GOALS:
[a] Repeat the Colab notebook text from "from pyvirtualdisplay import" up to and including "self.env = gym.make(name)".
[b] List every method defined in the Environment class of the Colab notebook.

PAGE TEXT:
+---+

# **Connect google drive to the google colab**

In [0]:
from google.colab import drive
drive.mount('/content/google_drive')

In [0]:
file_path = "google_drive/My Drive/Colab Notebooks"

# **Install dependencies for rendering video in Google Colab**

In [0]:
!pip install gym pyvirtualdisplay > /dev/null 2>&1

In [0]:
!apt-get install -y xvfb python-opengl ffmpeg > /dev/null 2>&1

In [0]:
!apt-get install x11-utils

In [0]:
# RUN THIS IF YOU GET ERROR BASE NOT FOUND
!pip install pyglet --upgrade

In [0]:
import gym
from gym.wrappers import Monitor
import os
import gym
from gym import logger as gymlogger
from gym.wrappers import Monitor
gymlogger.set_level(40) #error only

import math
import glob
import io
import base64
from IPython.display import HTML,clear_output,Image
from IPython import display as ipythondisplay

from pyvirtualdisplay import Display
display = Display(visible=0, size=(1400, 900))
display.start()

# **Environment**

In [0]:
class Environment(object):
    def __init__(self,name, ACTIONS):
        self.env = gym.make(name)
        self.ACTIONS = ACTIONS
    def resetEnv(self,NUM_OF_FRAMES):
        self.env.reset()
        frames = []
        reward = 0
        done = False
        for i in range(NUM_OF_FRAMES):
            obs, r, d, info = self.env.step(self.ACTIONS["NOOP"])
            reward += r
            done = done | d
            frame = preprocessFrame(obs, RESOLUTION)
            frames.append(frame)
        return frames, reward, done
    def step(self,action):
        observation, reward, done, info = self.env.step(action)
        return observation, reward, done, info
    def render(self):
        self.env.render()
        return
    def show_video(self):
        mp4list = glob.glob('video/*.mp4')
        mp4list = sorted(mp4list)
        if len(mp4list) > 0:
            mp4 = mp4list[-1]
            print(mp4)
            video = io.open(mp4, 'r+b').read()
            encoded = base64.b64encode(video)
            ipythondisplay.display(HTML(data='''<video alt="test" autoplay 
                        loop controls style="height: 400px;">
                        <source src="data:video/mp4;base64,{0}" type="video/mp4" />
                    </video>'''.format(encoded.decode('ascii'))))
        else: 
            print("Could not find video")
        return
    def wrap_env(self):
        self.env = Monitor(self.env, os.path.join(os.getcwd(),'video'), force=True)

+---+

DATA PROVIDED:
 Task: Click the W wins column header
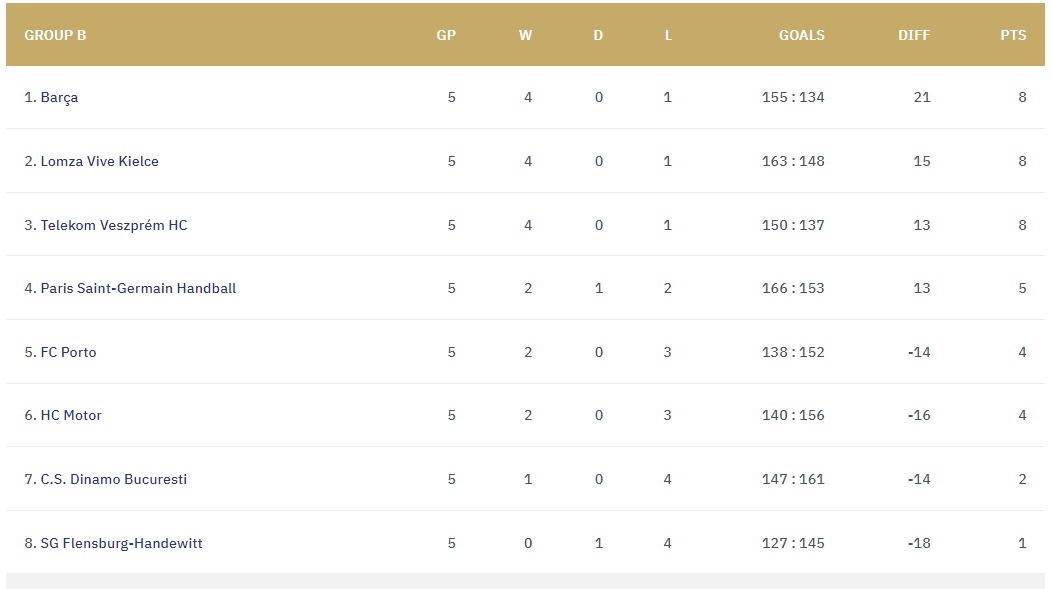pyautogui.click(x=525, y=35)
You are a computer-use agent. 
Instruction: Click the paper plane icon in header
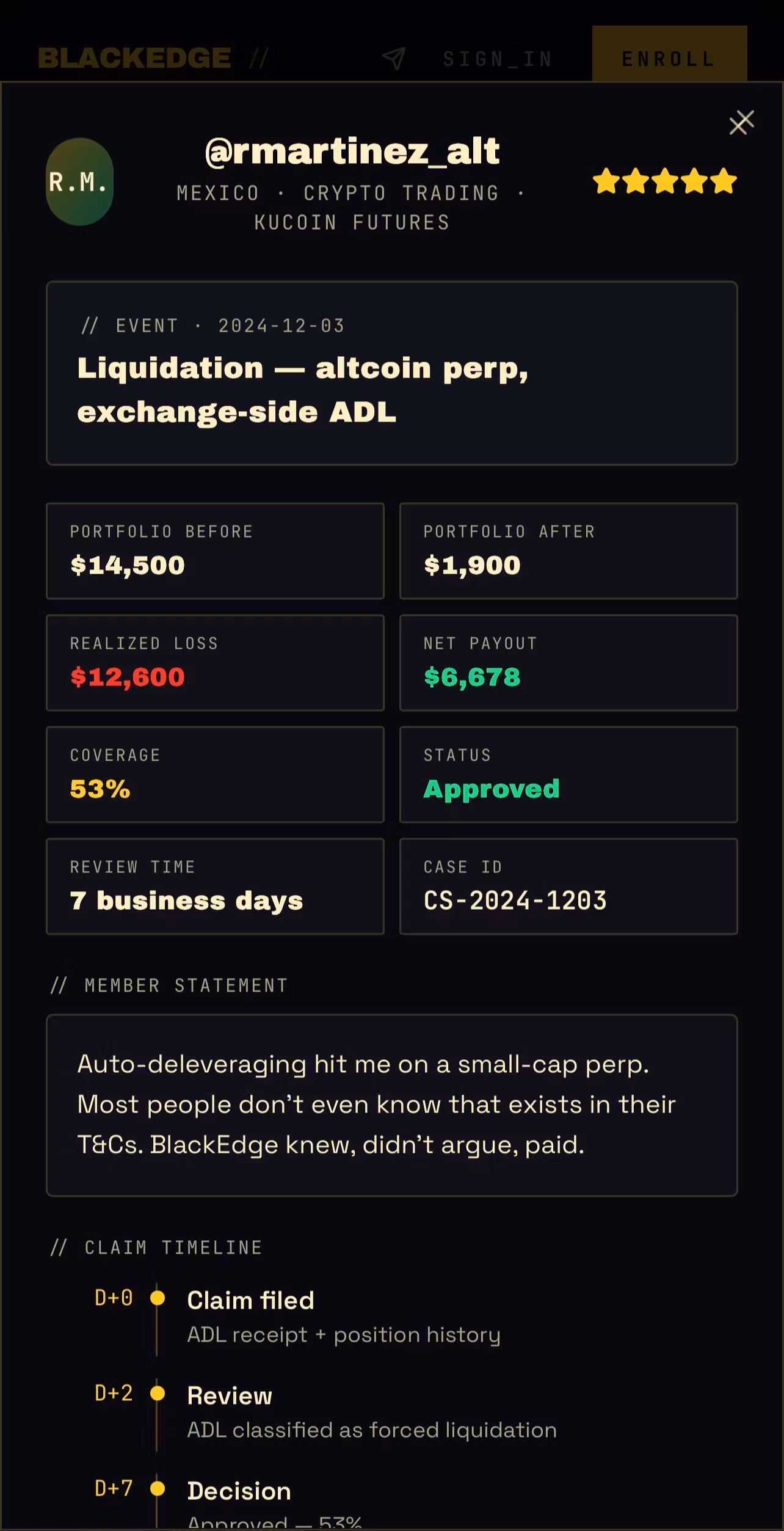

+---+

EXERCISE ANSWERS:
[a]
from pyvirtualdisplay import Display
display = Display(visible=0, size=(1400, 900))
display.start()

# **Environment**

In [0]:
class Environment(object):
    def __init__(self,name, ACTIONS):
        self.env = gym.make(name)

[b]
- __init__
- resetEnv
- step
- render
- show_video
- wrap_env